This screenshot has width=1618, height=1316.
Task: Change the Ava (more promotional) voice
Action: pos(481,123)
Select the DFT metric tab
--
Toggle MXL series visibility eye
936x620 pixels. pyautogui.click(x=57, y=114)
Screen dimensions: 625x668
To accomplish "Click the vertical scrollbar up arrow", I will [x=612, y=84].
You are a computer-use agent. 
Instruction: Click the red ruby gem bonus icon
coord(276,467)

**DIRECTIONS FOR THIS TASK**: Using the entries above, extract exactly the span from the line with "Toggle MXL series visibility eye" to the line with "You are a computer-use agent.", both lines included; leave out everything else.

**RESPONSE TO THIS EXERCISE**:
Toggle MXL series visibility eye
936x620 pixels. pyautogui.click(x=57, y=114)
Screen dimensions: 625x668
To accomplish "Click the vertical scrollbar up arrow", I will [x=612, y=84].
You are a computer-use agent. 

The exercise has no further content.